Минуту–другую комната дышала молчанием. И вдруг разразилась грохотом падающего стула, хрустом стекла, женскими душераздирающими криками. Огнем запылало внутри у Кострова, железом налилось тело. Рука — единственная рука — как свинчатка. Не помня себя, рванулся он в комнату, увидел Цыбу, душившего обеими руками жену.
— Встать! — гаркнул Костров.
Цыба вмиг отнял руки, выпятив голый живот. Глаза его бешено ерзали.
— Ты — тварь поганая! Сколько будешь издеваться над женщиной? Мерзавец, бан–ди–и-ит! — не своим голосом исступленно крикнул Костров и схватил Цыбу, вобрав в руку его мягкий живот и подняв самого на воздух. Он хотел было выбросить Цыбу в окно, продавив раму, но, не выпуская мешковатое, хрипящее тело, выволок его в большую комнату и бросил на пол.
Костров почувствовал себя страшно усталым, от нервного перенапряжения подрагивали колени. И как ни хотелось уняться, расслабиться, колени дрожали непослушно, помимо воли.
— Дайте ему одежду, — сказал Костров и вынул из кобуры пистолет. Собирайся в комендатуру. Посмеешь бежать — пулю всажу! — постучал рукояткой о стол.
Совладав с собой, Цыба кое–как напялил штаны, ватник, оробело и пришибленно поплелся из дома, ставшего для него навсегда закрытым и чужим.
ГЛАВА ДЕСЯТАЯ
Идет ледяной дождь.
Прихваченные на лету морозом капли превращаются в крупинки, бьют в парусину палаток, цокают о скалы, шуршат в мокрых ветках буков. Горное плато покрывается синевато–прозрачными затверделыми крупинками, похожими, скорее, на дробь.

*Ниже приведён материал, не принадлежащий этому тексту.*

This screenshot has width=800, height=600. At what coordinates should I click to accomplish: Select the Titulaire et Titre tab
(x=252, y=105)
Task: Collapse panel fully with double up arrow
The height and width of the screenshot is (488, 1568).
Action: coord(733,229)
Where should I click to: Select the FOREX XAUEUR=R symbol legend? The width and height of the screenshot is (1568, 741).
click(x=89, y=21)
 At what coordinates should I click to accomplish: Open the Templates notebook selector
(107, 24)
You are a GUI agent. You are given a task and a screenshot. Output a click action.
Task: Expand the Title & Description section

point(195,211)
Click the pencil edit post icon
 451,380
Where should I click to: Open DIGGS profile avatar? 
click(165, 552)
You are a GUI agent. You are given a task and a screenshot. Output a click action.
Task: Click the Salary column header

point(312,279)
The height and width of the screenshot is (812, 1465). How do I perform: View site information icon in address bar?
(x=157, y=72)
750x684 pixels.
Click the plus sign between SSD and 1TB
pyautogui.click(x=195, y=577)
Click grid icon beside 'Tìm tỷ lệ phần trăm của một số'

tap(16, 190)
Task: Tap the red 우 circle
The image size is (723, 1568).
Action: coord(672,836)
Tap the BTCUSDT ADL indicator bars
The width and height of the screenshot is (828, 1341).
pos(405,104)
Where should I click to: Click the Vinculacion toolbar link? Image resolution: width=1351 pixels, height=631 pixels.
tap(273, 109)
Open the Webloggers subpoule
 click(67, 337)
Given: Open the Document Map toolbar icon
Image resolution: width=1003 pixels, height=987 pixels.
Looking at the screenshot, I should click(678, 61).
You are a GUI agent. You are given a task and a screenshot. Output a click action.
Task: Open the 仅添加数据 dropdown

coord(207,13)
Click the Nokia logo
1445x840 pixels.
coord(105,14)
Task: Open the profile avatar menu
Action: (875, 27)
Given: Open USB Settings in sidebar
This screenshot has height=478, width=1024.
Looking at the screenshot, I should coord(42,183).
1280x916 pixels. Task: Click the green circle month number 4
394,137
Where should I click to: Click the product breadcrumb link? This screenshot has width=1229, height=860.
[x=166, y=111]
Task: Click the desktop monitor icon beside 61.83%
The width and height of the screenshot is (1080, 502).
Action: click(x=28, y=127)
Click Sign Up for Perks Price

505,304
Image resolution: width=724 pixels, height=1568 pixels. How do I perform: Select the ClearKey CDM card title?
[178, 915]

Поднимающееся солнце, пробив тучи, шлет на землю жар лучей, сушит горы, от скал идет пар, и ледяное поле сверкает, плавится.
Низкое ноябрьское солнце, однако, мало радовало обитателей гор партизан; на душе у них тоскливо от мокрых палаток, от сильных ветров, а больше от того, что за партизанами усилилась слежка, немецкие гарнизоны, осевшие на севере Италии, устраивают облавы.
Но и партизаны не сидят без дела, три операции кряду провели: взорвали склад снарядов, растрепали двигавшуюся в сторону Рима моторизованную колонну германских солдат и, наконец, убили местного секретаря фашистской партии.
Обозлены оккупанты. Рыщут по горам.
А у партизан не хватает оружия, кончаются запасы продуктов, и приходится часто рисковать собой, чтобы добыть провизию, патроны. Непривычные к холодам и неуюту, итальянцы все чаще поговаривают о теплом очаге. Как–то Альдо сказал, обращаясь к Бусыгину:
— Руссо, хочу семью навестить. Переживаю я за них…
— Что ж, дело нужное. Только не думаешь ли ты, что может быть слежка… Ты для карателей важная птица.
— Не поймают, — ответил Альдо и, подумав, нахмурился: — В крайнем случае пущу в ход… — и он притронулся к кобуре пистолета.